TASK REQUIREMENTS:
Write out, unchanged, the part of the rows that opens with the row containing "privacy policy (120, 2445)" and closes with the row containing "Suostumus [tab] (37, 1180)", including both of those rows.

EXTRACTED RECORDS:
-=-=-

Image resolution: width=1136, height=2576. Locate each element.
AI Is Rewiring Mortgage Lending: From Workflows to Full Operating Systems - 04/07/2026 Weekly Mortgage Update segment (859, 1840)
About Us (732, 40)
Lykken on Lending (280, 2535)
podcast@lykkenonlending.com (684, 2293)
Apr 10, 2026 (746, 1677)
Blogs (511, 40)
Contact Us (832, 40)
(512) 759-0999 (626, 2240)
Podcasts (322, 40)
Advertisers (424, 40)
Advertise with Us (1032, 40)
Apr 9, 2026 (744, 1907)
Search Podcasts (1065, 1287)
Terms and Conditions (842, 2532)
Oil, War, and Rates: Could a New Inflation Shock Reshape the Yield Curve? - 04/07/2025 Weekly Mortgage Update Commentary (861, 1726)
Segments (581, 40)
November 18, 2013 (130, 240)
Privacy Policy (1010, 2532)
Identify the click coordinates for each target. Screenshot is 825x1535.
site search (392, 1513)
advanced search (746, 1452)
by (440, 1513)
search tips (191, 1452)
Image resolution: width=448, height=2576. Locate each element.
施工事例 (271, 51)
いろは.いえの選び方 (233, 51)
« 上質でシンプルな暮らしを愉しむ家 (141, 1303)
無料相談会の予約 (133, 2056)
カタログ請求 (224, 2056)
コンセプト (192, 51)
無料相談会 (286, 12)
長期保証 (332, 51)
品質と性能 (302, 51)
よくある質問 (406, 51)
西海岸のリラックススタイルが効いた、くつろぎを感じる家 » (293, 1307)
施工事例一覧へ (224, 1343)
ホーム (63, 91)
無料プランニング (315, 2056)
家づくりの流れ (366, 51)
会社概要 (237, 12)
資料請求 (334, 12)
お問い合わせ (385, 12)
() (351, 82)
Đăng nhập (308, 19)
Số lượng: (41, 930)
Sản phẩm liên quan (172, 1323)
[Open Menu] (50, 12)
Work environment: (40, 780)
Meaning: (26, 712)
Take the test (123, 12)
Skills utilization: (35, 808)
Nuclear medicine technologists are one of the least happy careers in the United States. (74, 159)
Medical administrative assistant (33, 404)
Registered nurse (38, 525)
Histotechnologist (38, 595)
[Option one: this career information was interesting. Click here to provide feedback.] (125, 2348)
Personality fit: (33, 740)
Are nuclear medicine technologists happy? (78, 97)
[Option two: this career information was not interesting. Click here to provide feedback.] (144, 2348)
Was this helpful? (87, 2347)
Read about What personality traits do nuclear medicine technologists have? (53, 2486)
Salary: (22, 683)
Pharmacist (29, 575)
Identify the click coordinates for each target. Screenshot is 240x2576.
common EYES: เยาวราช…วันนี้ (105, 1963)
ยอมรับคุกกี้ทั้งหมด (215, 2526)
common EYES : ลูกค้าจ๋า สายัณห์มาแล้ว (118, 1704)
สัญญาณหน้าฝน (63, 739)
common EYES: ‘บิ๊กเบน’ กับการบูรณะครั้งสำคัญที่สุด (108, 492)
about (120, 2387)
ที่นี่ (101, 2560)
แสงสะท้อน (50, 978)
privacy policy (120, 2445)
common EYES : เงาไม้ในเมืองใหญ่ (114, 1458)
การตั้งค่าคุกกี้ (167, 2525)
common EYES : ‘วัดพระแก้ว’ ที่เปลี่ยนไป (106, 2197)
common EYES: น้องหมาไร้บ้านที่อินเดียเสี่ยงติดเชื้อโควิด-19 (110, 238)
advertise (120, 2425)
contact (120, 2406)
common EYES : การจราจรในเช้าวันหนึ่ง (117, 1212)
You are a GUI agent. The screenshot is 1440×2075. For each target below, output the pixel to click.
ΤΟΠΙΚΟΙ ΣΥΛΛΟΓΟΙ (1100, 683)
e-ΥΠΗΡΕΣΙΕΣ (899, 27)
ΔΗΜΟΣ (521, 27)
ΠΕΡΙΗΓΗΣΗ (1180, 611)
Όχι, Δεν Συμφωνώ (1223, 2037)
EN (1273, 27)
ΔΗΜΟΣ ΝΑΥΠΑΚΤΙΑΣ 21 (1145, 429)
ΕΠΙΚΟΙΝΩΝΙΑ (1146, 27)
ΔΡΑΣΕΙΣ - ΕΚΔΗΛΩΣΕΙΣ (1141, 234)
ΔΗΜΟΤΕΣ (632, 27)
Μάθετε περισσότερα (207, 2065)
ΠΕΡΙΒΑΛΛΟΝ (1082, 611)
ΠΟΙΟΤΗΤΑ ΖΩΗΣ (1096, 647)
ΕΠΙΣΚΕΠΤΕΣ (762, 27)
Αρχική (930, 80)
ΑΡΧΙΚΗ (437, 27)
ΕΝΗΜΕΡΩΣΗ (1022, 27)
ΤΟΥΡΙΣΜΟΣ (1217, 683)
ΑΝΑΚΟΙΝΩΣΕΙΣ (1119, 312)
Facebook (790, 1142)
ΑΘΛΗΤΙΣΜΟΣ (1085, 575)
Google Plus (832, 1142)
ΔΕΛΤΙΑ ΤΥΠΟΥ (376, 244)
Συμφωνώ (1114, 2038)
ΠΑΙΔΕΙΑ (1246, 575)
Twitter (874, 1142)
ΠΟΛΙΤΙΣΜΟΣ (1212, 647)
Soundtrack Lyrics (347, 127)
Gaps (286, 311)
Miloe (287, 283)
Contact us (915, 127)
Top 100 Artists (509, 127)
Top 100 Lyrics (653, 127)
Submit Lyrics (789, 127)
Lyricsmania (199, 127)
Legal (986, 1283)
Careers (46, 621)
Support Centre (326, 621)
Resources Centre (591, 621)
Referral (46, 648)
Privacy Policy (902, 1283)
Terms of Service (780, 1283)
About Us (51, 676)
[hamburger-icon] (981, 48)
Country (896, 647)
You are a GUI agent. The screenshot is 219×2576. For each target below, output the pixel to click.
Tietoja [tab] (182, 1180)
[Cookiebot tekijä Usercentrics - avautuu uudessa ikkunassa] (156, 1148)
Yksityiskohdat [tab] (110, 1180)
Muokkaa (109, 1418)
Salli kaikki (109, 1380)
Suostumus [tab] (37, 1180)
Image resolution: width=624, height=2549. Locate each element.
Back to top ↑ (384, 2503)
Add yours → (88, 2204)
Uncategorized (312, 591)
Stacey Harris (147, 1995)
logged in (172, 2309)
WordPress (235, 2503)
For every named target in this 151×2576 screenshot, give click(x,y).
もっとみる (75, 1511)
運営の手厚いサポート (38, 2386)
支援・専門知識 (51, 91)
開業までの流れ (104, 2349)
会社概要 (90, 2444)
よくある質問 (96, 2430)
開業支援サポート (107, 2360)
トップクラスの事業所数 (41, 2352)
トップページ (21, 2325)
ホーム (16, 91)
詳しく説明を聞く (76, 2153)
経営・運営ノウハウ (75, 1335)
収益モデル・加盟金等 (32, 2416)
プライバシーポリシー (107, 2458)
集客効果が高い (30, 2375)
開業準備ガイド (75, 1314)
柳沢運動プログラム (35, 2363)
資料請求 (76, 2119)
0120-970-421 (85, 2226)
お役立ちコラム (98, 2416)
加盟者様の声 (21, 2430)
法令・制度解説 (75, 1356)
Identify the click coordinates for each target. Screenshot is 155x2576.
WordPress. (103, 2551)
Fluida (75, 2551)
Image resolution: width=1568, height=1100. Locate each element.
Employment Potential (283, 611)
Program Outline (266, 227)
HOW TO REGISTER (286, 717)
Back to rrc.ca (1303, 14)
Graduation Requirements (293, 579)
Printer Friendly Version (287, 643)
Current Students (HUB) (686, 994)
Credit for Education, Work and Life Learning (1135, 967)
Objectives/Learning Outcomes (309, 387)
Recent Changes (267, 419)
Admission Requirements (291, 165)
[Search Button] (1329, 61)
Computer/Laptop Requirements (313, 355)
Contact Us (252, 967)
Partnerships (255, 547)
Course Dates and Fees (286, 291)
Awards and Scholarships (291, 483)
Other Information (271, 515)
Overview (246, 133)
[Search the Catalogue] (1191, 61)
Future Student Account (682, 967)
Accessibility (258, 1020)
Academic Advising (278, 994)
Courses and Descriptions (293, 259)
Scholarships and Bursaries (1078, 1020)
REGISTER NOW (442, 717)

-=-=-

FINAL RESULT:
privacy policy (120, 2445)
common EYES : เงาไม้ในเมืองใหญ่ (114, 1458)
การตั้งค่าคุกกี้ (167, 2525)
common EYES : ‘วัดพระแก้ว’ ที่เปลี่ยนไป (106, 2197)
common EYES: น้องหมาไร้บ้านที่อินเดียเสี่ยงติดเชื้อโควิด-19 (110, 238)
advertise (120, 2425)
contact (120, 2406)
common EYES : การจราจรในเช้าวันหนึ่ง (117, 1212)
You are a GUI agent. The screenshot is 1440×2075. For each target below, output the pixel to click.
ΤΟΠΙΚΟΙ ΣΥΛΛΟΓΟΙ (1100, 683)
e-ΥΠΗΡΕΣΙΕΣ (899, 27)
ΔΗΜΟΣ (521, 27)
ΠΕΡΙΗΓΗΣΗ (1180, 611)
Όχι, Δεν Συμφωνώ (1223, 2037)
EN (1273, 27)
ΔΗΜΟΣ ΝΑΥΠΑΚΤΙΑΣ 21 (1145, 429)
ΕΠΙΚΟΙΝΩΝΙΑ (1146, 27)
ΔΡΑΣΕΙΣ - ΕΚΔΗΛΩΣΕΙΣ (1141, 234)
ΔΗΜΟΤΕΣ (632, 27)
Μάθετε περισσότερα (207, 2065)
ΠΕΡΙΒΑΛΛΟΝ (1082, 611)
ΠΟΙΟΤΗΤΑ ΖΩΗΣ (1096, 647)
ΕΠΙΣΚΕΠΤΕΣ (762, 27)
Αρχική (930, 80)
ΑΡΧΙΚΗ (437, 27)
ΕΝΗΜΕΡΩΣΗ (1022, 27)
ΤΟΥΡΙΣΜΟΣ (1217, 683)
ΑΝΑΚΟΙΝΩΣΕΙΣ (1119, 312)
Facebook (790, 1142)
ΑΘΛΗΤΙΣΜΟΣ (1085, 575)
Google Plus (832, 1142)
ΔΕΛΤΙΑ ΤΥΠΟΥ (376, 244)
Συμφωνώ (1114, 2038)
ΠΑΙΔΕΙΑ (1246, 575)
Twitter (874, 1142)
ΠΟΛΙΤΙΣΜΟΣ (1212, 647)
Soundtrack Lyrics (347, 127)
Gaps (286, 311)
Miloe (287, 283)
Contact us (915, 127)
Top 100 Artists (509, 127)
Top 100 Lyrics (653, 127)
Submit Lyrics (789, 127)
Lyricsmania (199, 127)
Legal (986, 1283)
Careers (46, 621)
Support Centre (326, 621)
Resources Centre (591, 621)
Referral (46, 648)
Privacy Policy (902, 1283)
Terms of Service (780, 1283)
About Us (51, 676)
[hamburger-icon] (981, 48)
Country (896, 647)
You are a GUI agent. The screenshot is 219×2576. For each target below, output the pixel to click.
Tietoja [tab] (182, 1180)
[Cookiebot tekijä Usercentrics - avautuu uudessa ikkunassa] (156, 1148)
Yksityiskohdat [tab] (110, 1180)
Muokkaa (109, 1418)
Salli kaikki (109, 1380)
Suostumus [tab] (37, 1180)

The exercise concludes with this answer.